The United States Supreme Court has blocked the counting of votes in the Native Hawaiian election hosted by Na’i Aupuni.

On Wednesday, the high court granted an injunction requested by a group of Native Hawaiians and non-Hawaiians challenging the election, according to information reported by the Associated Press. The block orders the halt of vote counting until the Ninth U.S. District Court of Appeals issues its ruling on the lawsuit challenging the election.

Last Friday, U.S. Supreme Court Justice Anthony Kennedy declared a temporary stay, preventing the counting of votes and announcement of the 40 delegates that would be elected to a constitutional convention, or ‘aha.

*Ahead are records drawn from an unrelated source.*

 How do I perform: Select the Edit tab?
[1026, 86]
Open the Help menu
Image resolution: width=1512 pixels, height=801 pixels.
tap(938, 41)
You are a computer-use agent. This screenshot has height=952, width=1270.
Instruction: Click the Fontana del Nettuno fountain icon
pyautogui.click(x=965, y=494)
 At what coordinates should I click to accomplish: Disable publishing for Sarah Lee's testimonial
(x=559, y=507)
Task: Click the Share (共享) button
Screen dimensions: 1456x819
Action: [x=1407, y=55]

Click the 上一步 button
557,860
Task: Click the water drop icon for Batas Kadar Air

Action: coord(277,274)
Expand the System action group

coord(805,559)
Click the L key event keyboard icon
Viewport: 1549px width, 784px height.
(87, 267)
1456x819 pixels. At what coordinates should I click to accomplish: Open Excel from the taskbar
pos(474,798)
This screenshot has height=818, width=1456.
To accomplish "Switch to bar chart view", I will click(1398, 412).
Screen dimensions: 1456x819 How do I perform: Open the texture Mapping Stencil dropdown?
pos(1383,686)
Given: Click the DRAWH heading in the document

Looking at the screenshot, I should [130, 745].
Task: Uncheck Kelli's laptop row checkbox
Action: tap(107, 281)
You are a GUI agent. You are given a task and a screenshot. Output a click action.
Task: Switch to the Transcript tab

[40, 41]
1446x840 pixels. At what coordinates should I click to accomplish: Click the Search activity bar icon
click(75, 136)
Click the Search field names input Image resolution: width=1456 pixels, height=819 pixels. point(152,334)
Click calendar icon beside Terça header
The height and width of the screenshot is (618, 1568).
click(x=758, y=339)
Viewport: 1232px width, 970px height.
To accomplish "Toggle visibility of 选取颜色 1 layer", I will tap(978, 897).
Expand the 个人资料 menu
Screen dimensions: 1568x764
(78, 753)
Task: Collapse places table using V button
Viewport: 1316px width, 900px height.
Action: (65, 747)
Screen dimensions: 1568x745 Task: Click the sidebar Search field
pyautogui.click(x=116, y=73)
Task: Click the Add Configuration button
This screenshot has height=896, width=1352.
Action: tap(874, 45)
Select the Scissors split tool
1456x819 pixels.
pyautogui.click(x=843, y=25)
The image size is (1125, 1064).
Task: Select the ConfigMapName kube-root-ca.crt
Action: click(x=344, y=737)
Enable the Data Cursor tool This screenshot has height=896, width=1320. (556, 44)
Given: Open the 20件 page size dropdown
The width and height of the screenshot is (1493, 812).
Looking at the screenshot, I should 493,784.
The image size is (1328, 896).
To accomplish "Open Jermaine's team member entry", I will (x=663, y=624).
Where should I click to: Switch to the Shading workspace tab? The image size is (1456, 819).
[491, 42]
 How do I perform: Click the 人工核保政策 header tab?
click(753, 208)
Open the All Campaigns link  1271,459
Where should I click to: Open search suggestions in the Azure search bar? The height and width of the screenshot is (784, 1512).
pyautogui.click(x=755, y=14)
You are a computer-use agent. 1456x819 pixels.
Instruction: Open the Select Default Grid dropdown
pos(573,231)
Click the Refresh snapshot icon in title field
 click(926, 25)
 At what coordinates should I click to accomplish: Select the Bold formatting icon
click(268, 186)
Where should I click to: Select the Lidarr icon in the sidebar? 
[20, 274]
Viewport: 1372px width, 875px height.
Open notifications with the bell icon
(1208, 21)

The temporary stay followed a Nov. 19 rejection of a challenge to U.S. District Court Judge K. Michael Seabright’s ruling against litigation filed claiming that the election violated their First Amendment rights.

Judge Seabright dismissed the litigation, noting that the election did not have state involvement.

The temporary stay announcement on Nov. 27 was a contributing factor to Na’i Aupuni’s decision to extend the voting period through Dec. 21.


On Monday, Na’i Aupuni Legal Counsel Willian Meheula said in a statement saying that “Because voters may not have cast their ballots over concerns and questions on the recent U.S. Supreme Court’s decision to temporarily stop the vote count, we are extending the voting deadline to December 21, midnight Hawai’i time.”

The election would be a first step towards potential Native Hawaiian self-governance.

Na’i Aupuni released the following statement in response to the U.S. Supreme Court’s deicison.


“Na‘i Aupuni stands by its commitment to provide a legal process for Native Hawaiians to elect leaders to convene to reorganize a government. We believe the process aligns with the U.S. Constitution and that the U.S. Ninth Circuit Court of Appeals ultimately will let the election process proceed. We will ask the appeals court to expedite the hearing so that votes can be counted and the constitutional convention, or ‘Aha, can proceed this summer.

“Native Hawaiian self-governance has been discussed for over 120 years. We encourage voters to cast their ballots before the Dec. 21 deadline. Your vote is the mana to unify us.”